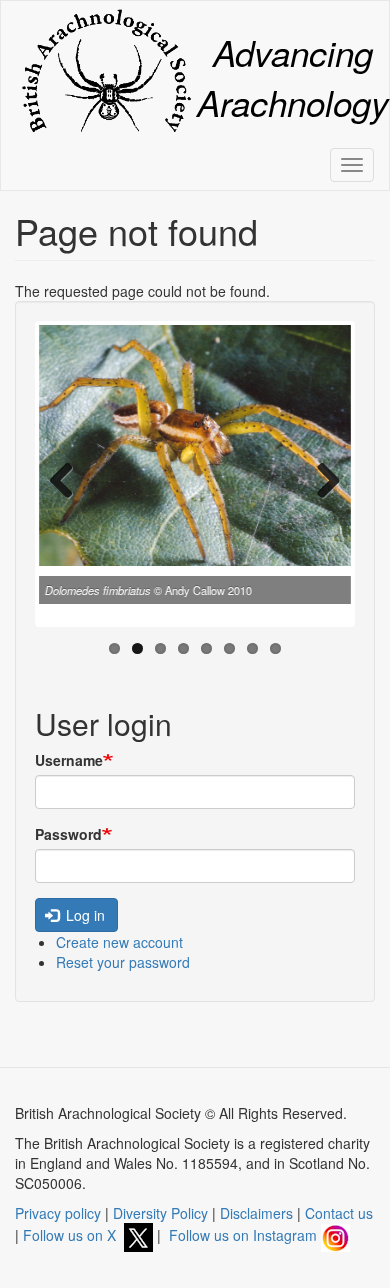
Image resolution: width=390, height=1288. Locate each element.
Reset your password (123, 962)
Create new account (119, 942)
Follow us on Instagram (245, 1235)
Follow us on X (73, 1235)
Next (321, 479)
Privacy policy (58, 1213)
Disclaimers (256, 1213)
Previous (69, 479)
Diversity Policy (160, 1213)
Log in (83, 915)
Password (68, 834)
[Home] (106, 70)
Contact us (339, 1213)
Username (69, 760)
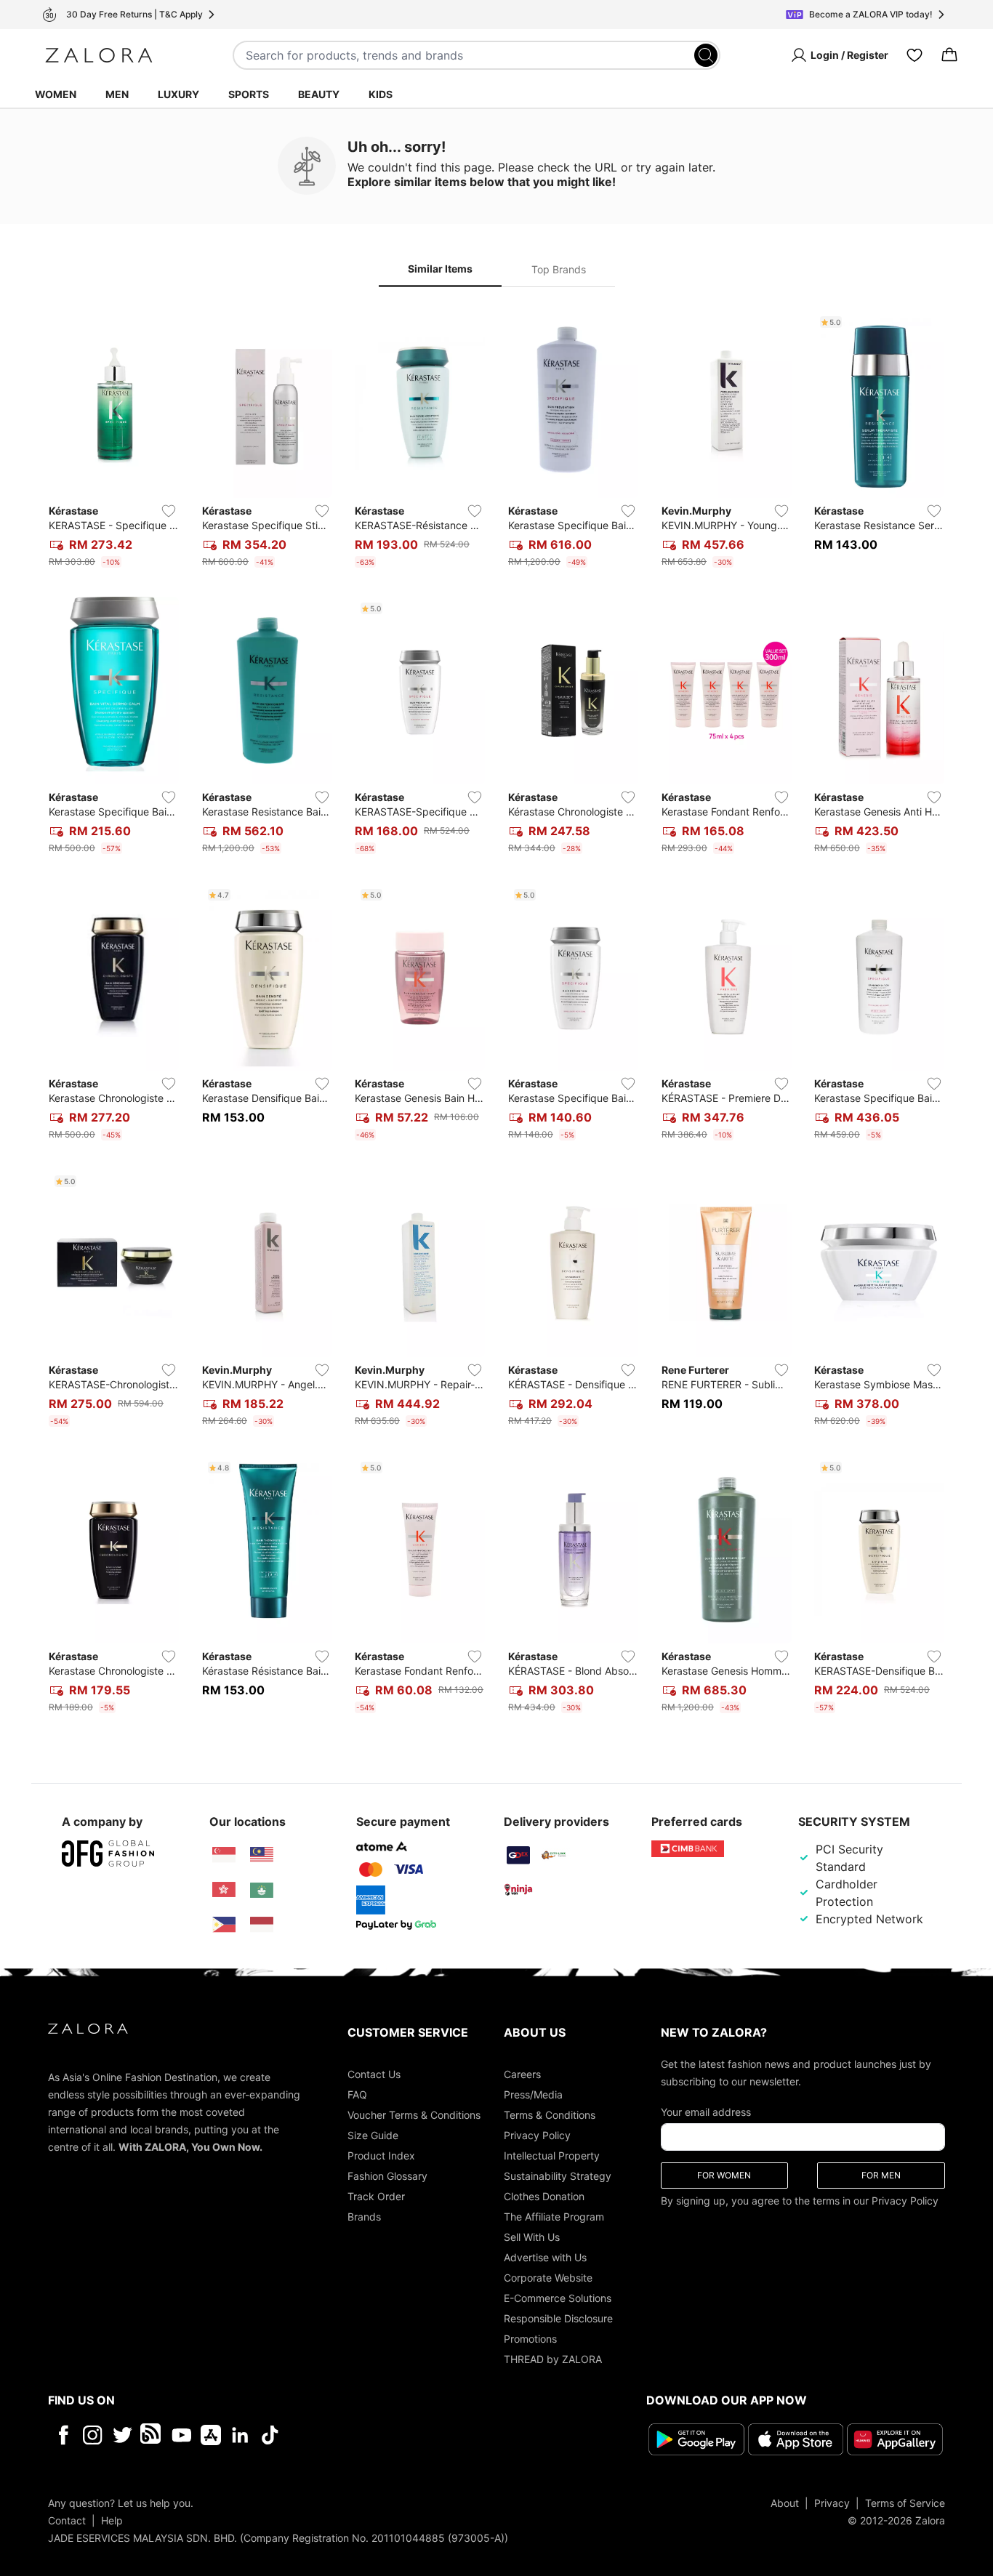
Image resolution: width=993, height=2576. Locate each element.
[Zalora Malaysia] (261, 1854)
++++++
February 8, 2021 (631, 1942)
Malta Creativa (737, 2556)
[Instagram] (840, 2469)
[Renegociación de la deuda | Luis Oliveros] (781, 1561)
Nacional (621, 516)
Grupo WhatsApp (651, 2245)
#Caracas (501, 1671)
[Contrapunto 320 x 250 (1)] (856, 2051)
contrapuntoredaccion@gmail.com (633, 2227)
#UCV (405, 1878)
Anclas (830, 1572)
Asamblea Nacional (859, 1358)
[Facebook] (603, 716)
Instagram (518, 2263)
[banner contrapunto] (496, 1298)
++++++
◆ REQUIRED WORK
Using the records above, select and copy every line that has the word "Image".

◆ ANSWER SPACE
Image resolution: width=390, height=1288. Locate each element.
Image resolution: width=993, height=2576. Locate each element.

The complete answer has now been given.